“The bowl, my father,” cried Nxala eagerly. “Break it into pieces—in small pieces—for it is bad múti to drop it at the moment of drinking.”
“It is worse múti, sometimes, to drink the moment before dropping it,” answered the old man, tranquilly, setting the bowl beside him. “I will have another brought.” And again he raised his voice in a hail. Again the women appeared, and having supplied another bowl, and also a fresh brew of tywala, withdrew.
Nxala, watching, could scarcely restrain himself. The first part of his diabolical scheme had miscarried. Was it time for the second act? And there before him sat the old chief, the fine assegai in his hand—yet held in a firm grip, he did not fail to notice—crooning words of sibongo to it, as he recalled its deeds in past times. Had the scheme succeeded all would have gone so easy. This kraal of Zavula’s was an insignificant cluster of a dozen huts, whither the old chief loved to retire. He was old—what more natural than that he should die in retirement? Yes—it was time for the second act. He would give the signal.

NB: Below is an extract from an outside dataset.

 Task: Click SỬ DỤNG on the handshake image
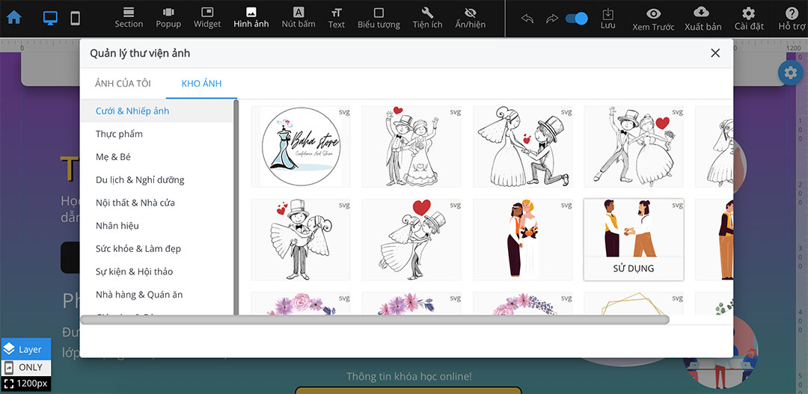(x=633, y=268)
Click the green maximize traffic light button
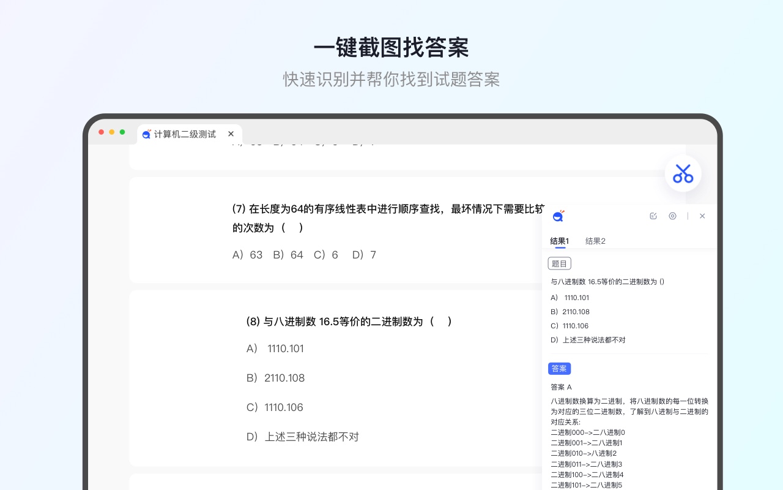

“Have you heard, my father; the new song that the people have made?” he said. “The new war-song? Listen. This is how it runs.”
But before he had uttered three words of it a trampling of hoofs was heard outside the hut, and a lusty European voice—though speaking faultless Zulu—enquiring which was the hut of the chief. Following on the answer there came through the low door of the hut a man, a white man—and he was known to both as the magistrate’s clerk from Kwabulazi.
“Greeting to you, father,” he cried, falling into the native idiom, and shaking Zavula heartily by the hand.
“Greeting, my son,” answered the old chief genially. “Sit. Here is tywala. Have you ridden far?”
“Far? Have I not? And I am come to sleep at your kraal, for Kwabulazi is another stage away, and it is night, and my horse is dead lame.”
Nxala, taking in the situation, was beside himself with inward rage, which, in fact, had got nearly to that pitch where the Machiavellian caution of the savage is apt to forget, and lose itself in an outburst of uncontrolled, unthinking blood lust. But he had not overlooked the fact that the new arrival had, slung around him, a remarkably business-like revolver. No, the time was not yet.
A dozen armed savages, lying in wait in the dark bush shadows a little way beyond Zavula’s kraal, had sprung up at the first words of the new war-song, which was to be the signal, but subsided again at the sound of the approaching horse-hoofs. Now, after a muttered consultation, they withdrew to a distance to await their leader’s reappearance and instructions. But there was an armed white man, and he an official, sleeping at Zavula’s kraal, which made all the difference.